In a large Multi-Academy Trust, there may be 15 to 20 schools, each with different switches, wireless solutions and display technologies. This mismatch of IT can make it very difficult for staff and pupils from different schools to work together.
And for the trust, dealing with separate maintenance contracts, handling configuration and sourcing consumables can take up valuable time and resources, cancelling out any savings made from lower cost equipment.
Autonomy for schools
However, not all trusts, or the schools within them, will want to standardise all their technology, and many trusts prefer their schools to retain an element of autonomy in choosing the IT that they use.
Some trusts bring together schools of different types, specialisms and strengths and in these cases, it would not be practical to expect everyone to use exactly the same equipment in exactly the same way.
One school may be working effectively with laptops in every classroom, while another might have decided that tablet devices and mobile working are the way forward.
Sharing best practice
On the other hand, it is worth remembering that for schools which become part of a Multi-Academy Trust, one of the key benefits is to be able to exchange ideas and learn from the other schools in the group. This can extend to technology too.
If a school in the trust has been successfully using an online learning tool to help children develop their literacy, there may be good reason to suggest that other schools in the trust could gain from using the same technology for their pupils.
Similarly, a Multi-Academy Trust might decide to use different schools to carry out pilot studies of new IT, to see how effective it is before embedding it through the trust. This can be a positive way for trusts to experiment with emerging technology and bring innovative resources into their schools.
Whether a trust chooses to adopt complete autonomy or standardisation or something in between, they all have one thing in common. They need a reliable technology environment for their schools to deliver creative digital teaching and learning.
A good starting point for any trust is to focus on the back-end infrastructure – all the technology which can enhance a school’s IT performance, but which is invisible to the end user.
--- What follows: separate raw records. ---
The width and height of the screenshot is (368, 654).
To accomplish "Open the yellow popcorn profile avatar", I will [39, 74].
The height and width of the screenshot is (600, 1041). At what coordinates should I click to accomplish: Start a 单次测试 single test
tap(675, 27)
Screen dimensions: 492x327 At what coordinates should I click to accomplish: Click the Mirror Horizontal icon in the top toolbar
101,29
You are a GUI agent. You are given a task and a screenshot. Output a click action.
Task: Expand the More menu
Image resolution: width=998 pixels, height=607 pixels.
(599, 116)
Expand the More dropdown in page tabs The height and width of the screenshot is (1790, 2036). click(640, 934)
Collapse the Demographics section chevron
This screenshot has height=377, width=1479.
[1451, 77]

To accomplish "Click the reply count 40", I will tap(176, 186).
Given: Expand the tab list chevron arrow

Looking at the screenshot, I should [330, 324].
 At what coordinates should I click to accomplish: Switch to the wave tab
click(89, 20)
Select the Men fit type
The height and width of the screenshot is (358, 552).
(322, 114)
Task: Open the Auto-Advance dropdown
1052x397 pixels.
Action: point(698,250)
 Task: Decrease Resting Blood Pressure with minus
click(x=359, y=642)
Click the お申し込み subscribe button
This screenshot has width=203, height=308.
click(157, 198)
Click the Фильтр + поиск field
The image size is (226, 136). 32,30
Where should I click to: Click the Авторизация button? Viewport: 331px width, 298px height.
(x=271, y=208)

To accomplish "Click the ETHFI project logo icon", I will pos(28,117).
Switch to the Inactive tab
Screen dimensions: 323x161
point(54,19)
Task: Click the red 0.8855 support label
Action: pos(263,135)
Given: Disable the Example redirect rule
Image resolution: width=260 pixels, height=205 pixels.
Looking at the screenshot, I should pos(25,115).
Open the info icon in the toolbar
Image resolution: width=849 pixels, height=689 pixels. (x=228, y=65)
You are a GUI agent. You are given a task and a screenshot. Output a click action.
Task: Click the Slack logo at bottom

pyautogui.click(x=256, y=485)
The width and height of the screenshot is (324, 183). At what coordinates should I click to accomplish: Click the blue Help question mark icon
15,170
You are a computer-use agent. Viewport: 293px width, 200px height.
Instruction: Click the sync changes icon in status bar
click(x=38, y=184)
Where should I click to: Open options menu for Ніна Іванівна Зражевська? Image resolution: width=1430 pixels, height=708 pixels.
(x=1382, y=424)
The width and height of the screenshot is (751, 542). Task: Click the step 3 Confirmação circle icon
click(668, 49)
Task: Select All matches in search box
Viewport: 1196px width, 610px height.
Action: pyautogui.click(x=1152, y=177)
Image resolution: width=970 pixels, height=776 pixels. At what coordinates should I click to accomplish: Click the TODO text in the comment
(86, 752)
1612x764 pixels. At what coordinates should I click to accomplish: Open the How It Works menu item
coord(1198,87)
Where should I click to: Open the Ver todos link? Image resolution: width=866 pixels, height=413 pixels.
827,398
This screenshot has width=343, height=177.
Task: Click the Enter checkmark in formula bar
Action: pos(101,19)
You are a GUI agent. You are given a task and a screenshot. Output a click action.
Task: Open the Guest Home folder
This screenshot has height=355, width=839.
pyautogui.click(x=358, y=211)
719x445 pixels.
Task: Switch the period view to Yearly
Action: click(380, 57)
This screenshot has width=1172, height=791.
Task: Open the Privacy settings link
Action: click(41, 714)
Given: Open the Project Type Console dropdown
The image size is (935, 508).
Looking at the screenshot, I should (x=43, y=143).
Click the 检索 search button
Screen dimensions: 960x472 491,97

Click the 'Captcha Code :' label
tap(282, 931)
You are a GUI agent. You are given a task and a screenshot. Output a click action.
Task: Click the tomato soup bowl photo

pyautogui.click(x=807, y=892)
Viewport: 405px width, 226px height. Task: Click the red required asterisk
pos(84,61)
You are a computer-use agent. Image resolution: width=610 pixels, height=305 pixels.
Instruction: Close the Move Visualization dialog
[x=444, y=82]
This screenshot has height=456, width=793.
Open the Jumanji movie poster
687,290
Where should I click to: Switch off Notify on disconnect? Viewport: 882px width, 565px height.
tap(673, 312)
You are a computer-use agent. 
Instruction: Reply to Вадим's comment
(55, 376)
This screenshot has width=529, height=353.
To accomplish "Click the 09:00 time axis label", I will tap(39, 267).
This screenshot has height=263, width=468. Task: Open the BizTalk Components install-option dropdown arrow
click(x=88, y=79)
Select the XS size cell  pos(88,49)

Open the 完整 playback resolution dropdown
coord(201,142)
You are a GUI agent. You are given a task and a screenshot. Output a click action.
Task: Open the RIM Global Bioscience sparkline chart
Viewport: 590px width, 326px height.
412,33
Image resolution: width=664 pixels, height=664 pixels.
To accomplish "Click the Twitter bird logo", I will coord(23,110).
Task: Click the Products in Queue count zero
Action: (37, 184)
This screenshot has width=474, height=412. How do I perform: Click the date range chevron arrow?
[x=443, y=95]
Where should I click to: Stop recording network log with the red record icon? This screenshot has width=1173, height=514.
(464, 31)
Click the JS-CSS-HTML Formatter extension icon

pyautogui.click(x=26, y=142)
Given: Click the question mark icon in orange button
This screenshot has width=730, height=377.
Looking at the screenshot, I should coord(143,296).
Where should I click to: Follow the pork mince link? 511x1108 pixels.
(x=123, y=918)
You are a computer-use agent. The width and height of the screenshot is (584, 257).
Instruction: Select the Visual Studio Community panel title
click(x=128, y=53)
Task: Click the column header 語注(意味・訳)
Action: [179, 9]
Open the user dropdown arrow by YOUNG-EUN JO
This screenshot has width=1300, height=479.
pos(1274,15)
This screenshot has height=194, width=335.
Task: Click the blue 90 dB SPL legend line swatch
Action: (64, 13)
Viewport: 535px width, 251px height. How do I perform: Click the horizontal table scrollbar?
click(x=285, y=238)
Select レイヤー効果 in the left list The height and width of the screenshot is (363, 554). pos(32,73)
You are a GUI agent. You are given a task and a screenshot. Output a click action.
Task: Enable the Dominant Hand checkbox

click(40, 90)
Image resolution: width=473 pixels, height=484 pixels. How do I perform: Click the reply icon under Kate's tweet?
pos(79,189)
It also means that the staff and pupils do not need to learn new skills to use it, because all this technology is working away behind the scenes, keeping the classroom IT running smoothly.
When the back-end works well, the user experience for teachers and pupils improves too, making them more likely to embrace any further changes to technology or software that a trust may wish to make.
Having a technology solution that is reliable and secure means that teachers across the trust will feel less resistant to the idea of trying out new technology in their teaching. Teachers can feel confident that they will be able to access a resource online, or get the class working together on a project without the risk of poor connectivity or incompatible software interrupting the lesson.
With the infrastructure in place, schools are freed up to get more creative in the classroom, and try out some of the many exciting new approaches such as flipped learning, educational apps and collaborative working.